DATA SUPPLIED.
-- Opening Marker --

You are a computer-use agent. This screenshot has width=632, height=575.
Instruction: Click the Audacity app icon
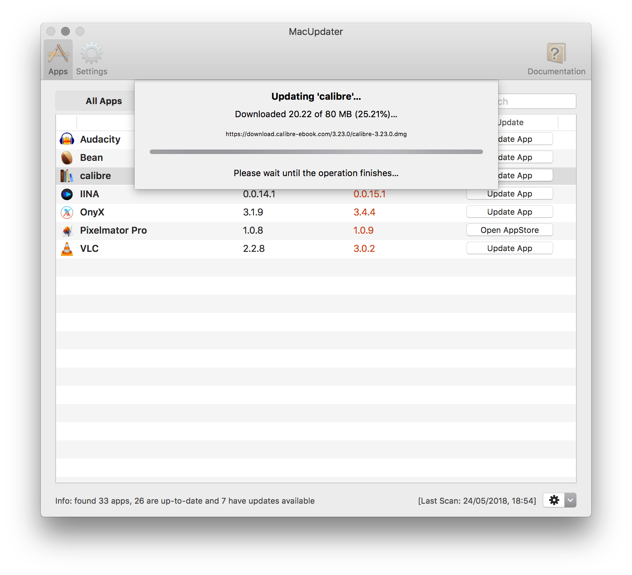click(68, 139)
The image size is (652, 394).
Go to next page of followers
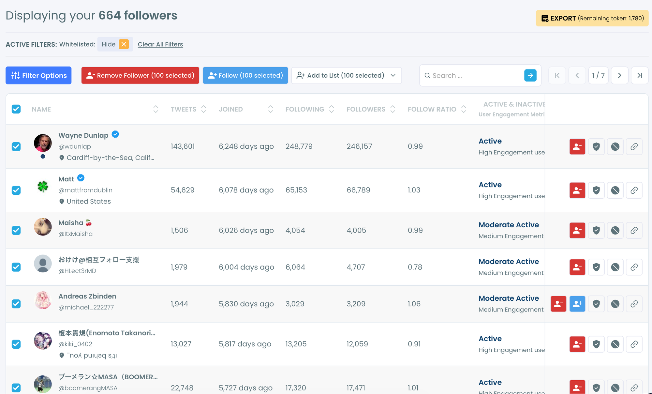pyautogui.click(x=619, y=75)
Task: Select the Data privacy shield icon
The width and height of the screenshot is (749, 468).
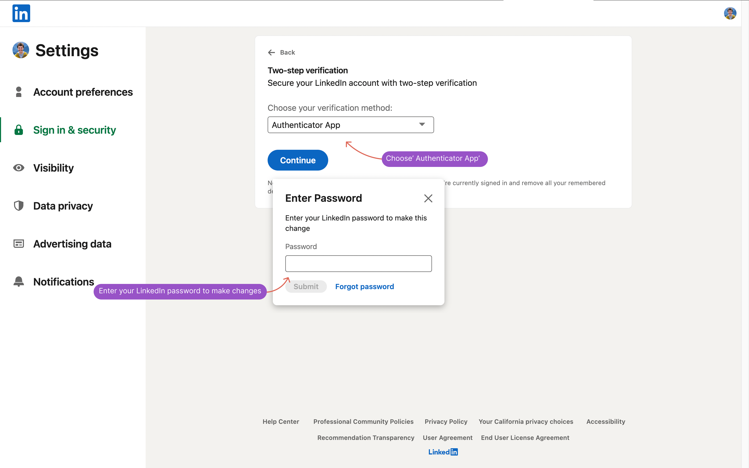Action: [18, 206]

-- Closing Marker --
-- Opening Marker --

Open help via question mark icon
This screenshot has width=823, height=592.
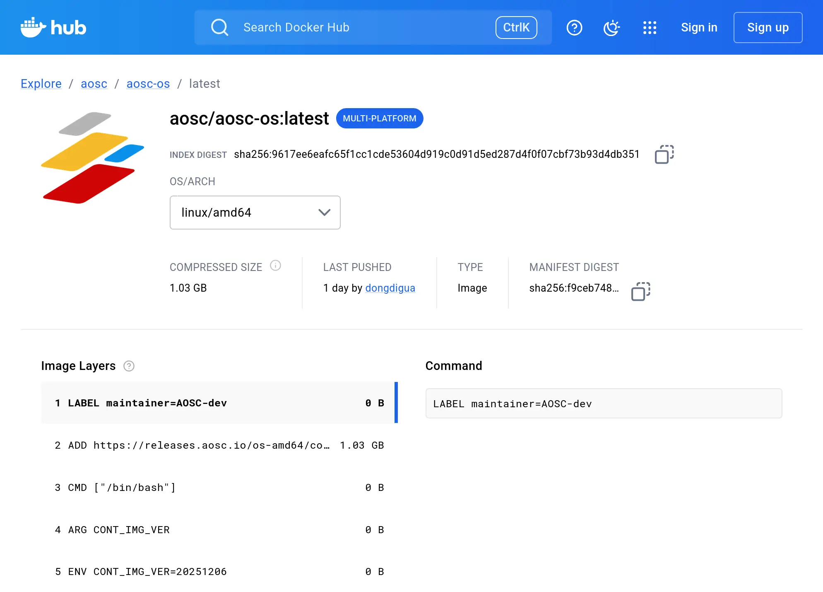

-- Closing Marker --

ASSIGNMENT. Counting only those lines of the data above where the word "This" appears, give the number and nothing more.

EXPECTED ANSWER. 2